Ele foi juntamente com os músicos de sua banda, igualmente indignados. Serginho Trombone, que havia se desfeito do carro, do freezer e de duas linhas telefônicas, era o mais revoltado.

Protegido pelos fiéis, o médium escapou da surra, mas não do vexame.

"O Tim estava possesso. Ele foi para a janela de entrada da Universo em Desencanto e passou a gritar para todos que passavam na rua que aquilo tudo era uma grande farsa, que o Manoel Jacintho era um charlatão, que só queria o dinheiro dos fiéis.

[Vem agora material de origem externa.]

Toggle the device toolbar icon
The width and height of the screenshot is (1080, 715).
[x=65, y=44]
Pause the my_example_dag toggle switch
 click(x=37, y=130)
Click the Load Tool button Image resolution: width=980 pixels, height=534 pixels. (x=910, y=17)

Ele gritava: 'Cadê o disco voador? Cadê o disco voador?'", recordou Serginho Trombone.

O cantor tentou convencer outro famoso fiel a também pular fora. Um dos maiores nomes da música nordestina, o paraibano Jackson do Pandeiro, também recém-convertido à Universo em Desencanto, não quis saber dos apelos de Tim.

Para ele, tudo que Manoel Jacintho pregava, fazia sentido.

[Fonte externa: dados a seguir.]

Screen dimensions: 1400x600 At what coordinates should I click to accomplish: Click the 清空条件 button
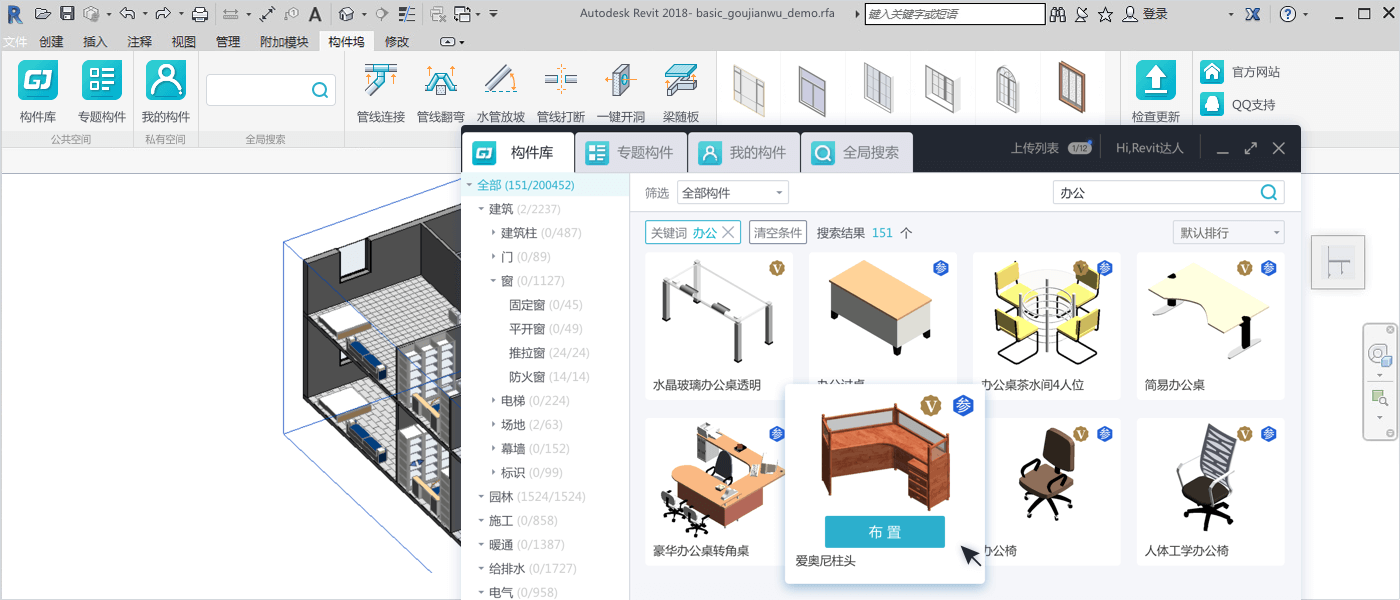778,233
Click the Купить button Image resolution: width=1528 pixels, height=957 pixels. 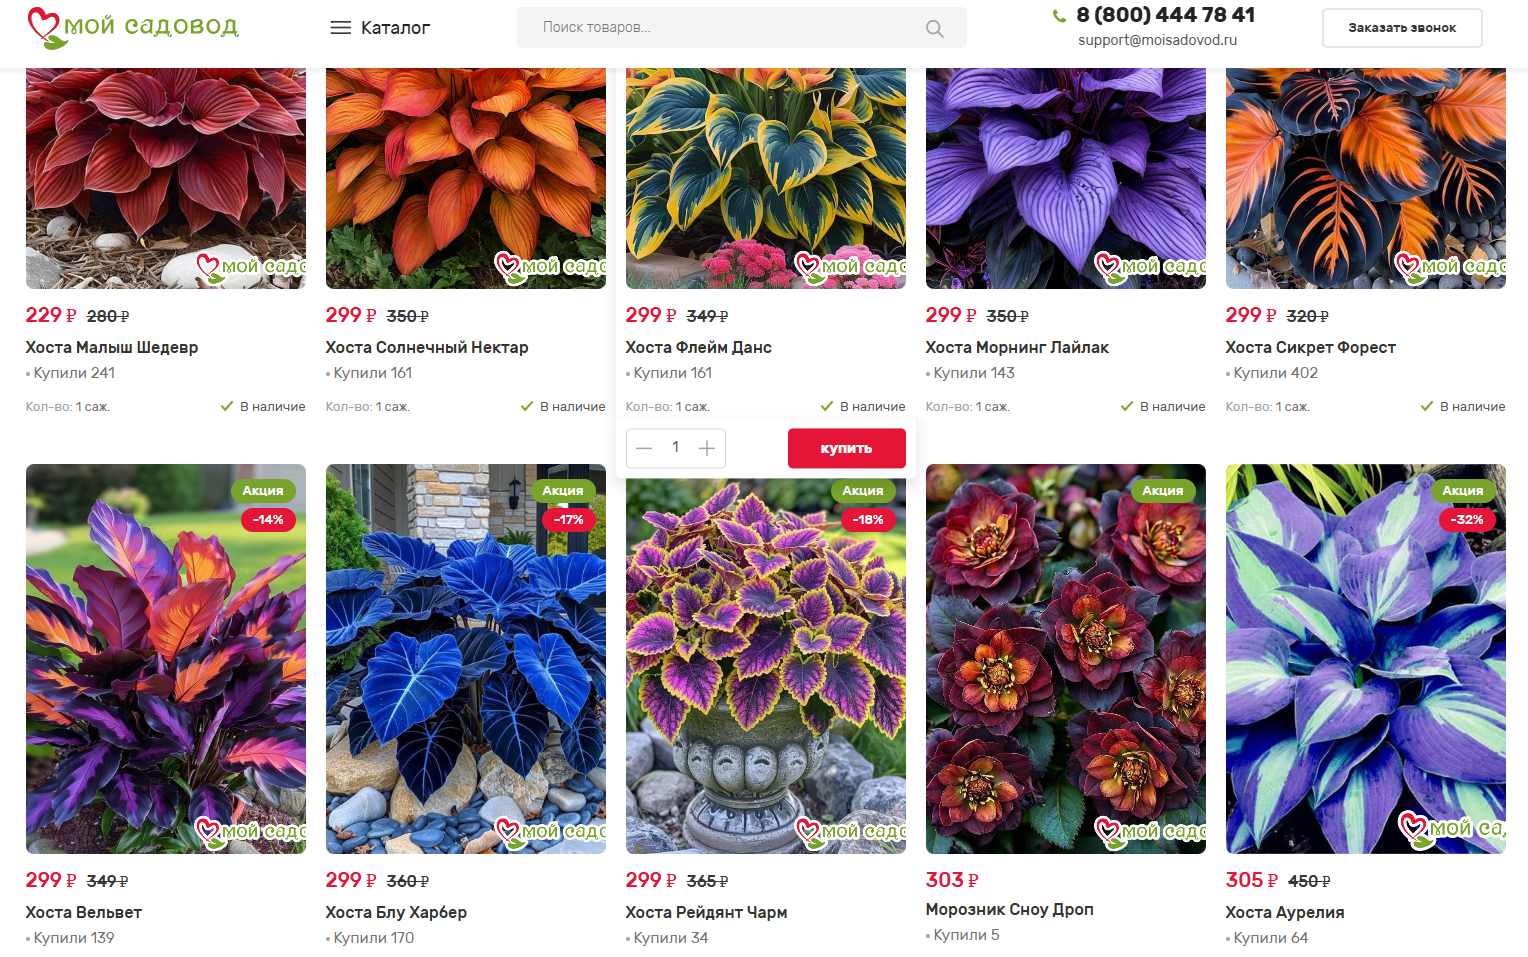pyautogui.click(x=846, y=448)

Nos anos seguintes, Jackson gravaria quatro músicas em homenagem à Universo em Desencanto: Mundo de paz e amor, Acorda meu povo, Alegria minha gente e A luz do saber.

Fase abençoada pelo público

Imagem BBC Brasil
Tim Maia em 1972; discos da fase Racional acabaram se tornando um dos mais venerados da carreira do cantor. (Arquivo Nacional/Fundo Correio da Manhã/Antonio Guerreiro)

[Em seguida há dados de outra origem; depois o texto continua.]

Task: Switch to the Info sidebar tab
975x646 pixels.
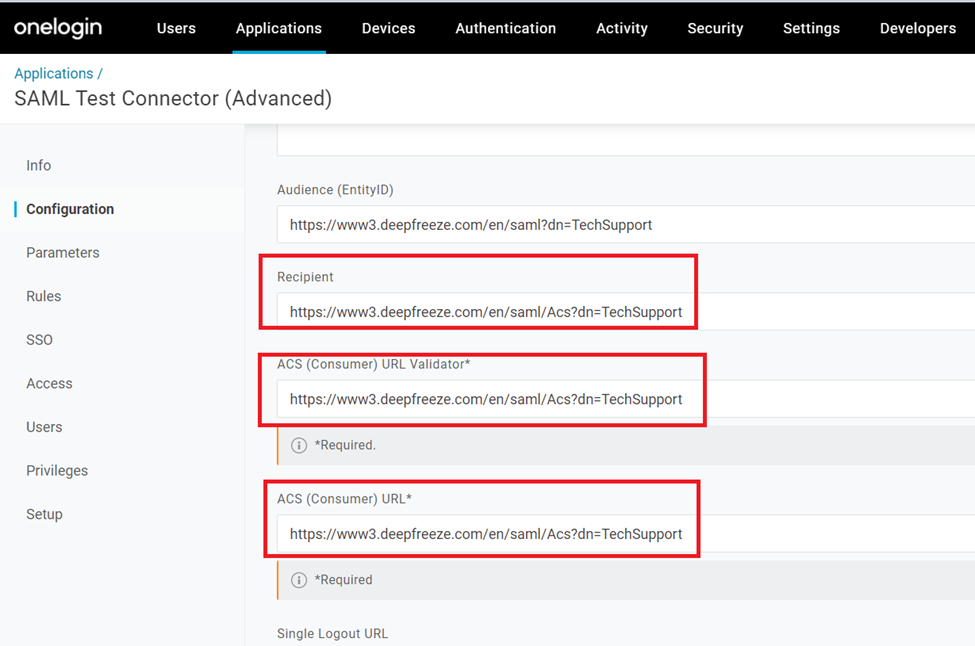Action: click(x=39, y=166)
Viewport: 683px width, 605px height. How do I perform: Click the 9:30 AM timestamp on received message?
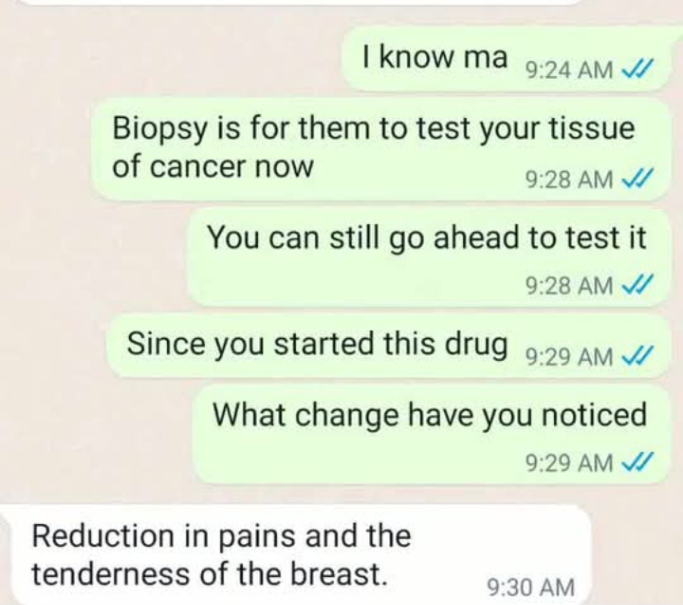530,587
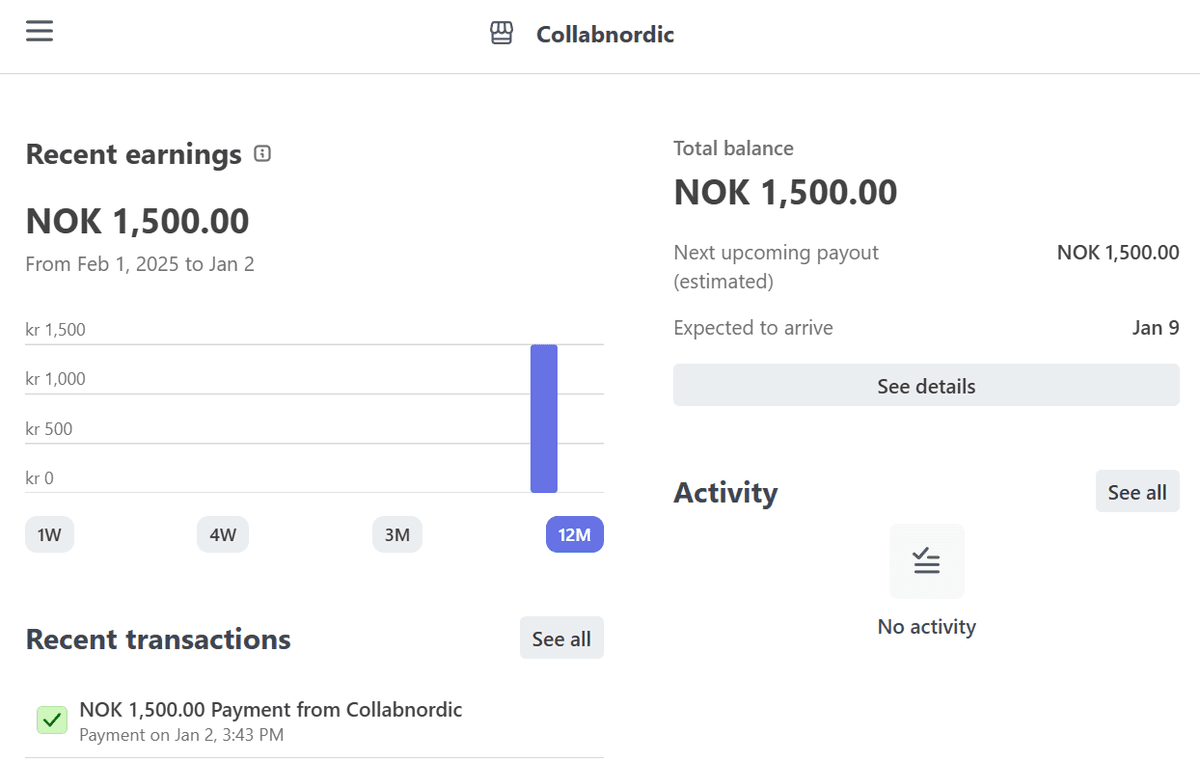Image resolution: width=1200 pixels, height=760 pixels.
Task: See all activity entries
Action: tap(1137, 491)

Já Tim passou a renegar, até o fim da vida, tudo que remetesse a essa fase — incluindo as canções e discos gravados nesse período.

As letras, realmente, não eram das melhores.

Olhando para o céu, à procura de discos voadores, Tim compôs coisas como "Já não dependo das loucuras/ Já encontrei o que fazer/ Agora sei outra verdade/ Estou vivendo com prazer" (versos da canção Paz Interior).

Encantado com os saberes de seu então guru, Tim também compôs uma canção em homenagem a Manoel Jacintho, intitulada O Grão-Mestre Varonil.

Um trecho: "O grão-mestre varonil/ Manoel, o maior homem do mundo/ Homem sábio e profundo/ Semeou conhecimento/ Missionário da pureza".

Mas Tim não conseguiu apagar os vestígios de sua conversão à Universo em Desencanto.

Não só não conseguiu, como viu o culto a essa fase aumentar. Culpa de fãs como Marcelo D2 e Paul Stewart, ex-piloto de corrida e filho do tricampeão mundial de Fórmula 1 Jackie Stewart, que pagaram caro pelos raríssimos LPs de 1975 e 1976.

Em 2024, após um longo período em que a obra do cantor estava fora de catálogo, uma série de discos de Tim lançados entre 1970 e 1984 foi disponibilizada no Spotify, entre eles os dois volumes da fase Racional.

Os fãs do cantor e da música brasileira enlouqueceram, menos o próprio autor, que, morto, nada pôde fazer.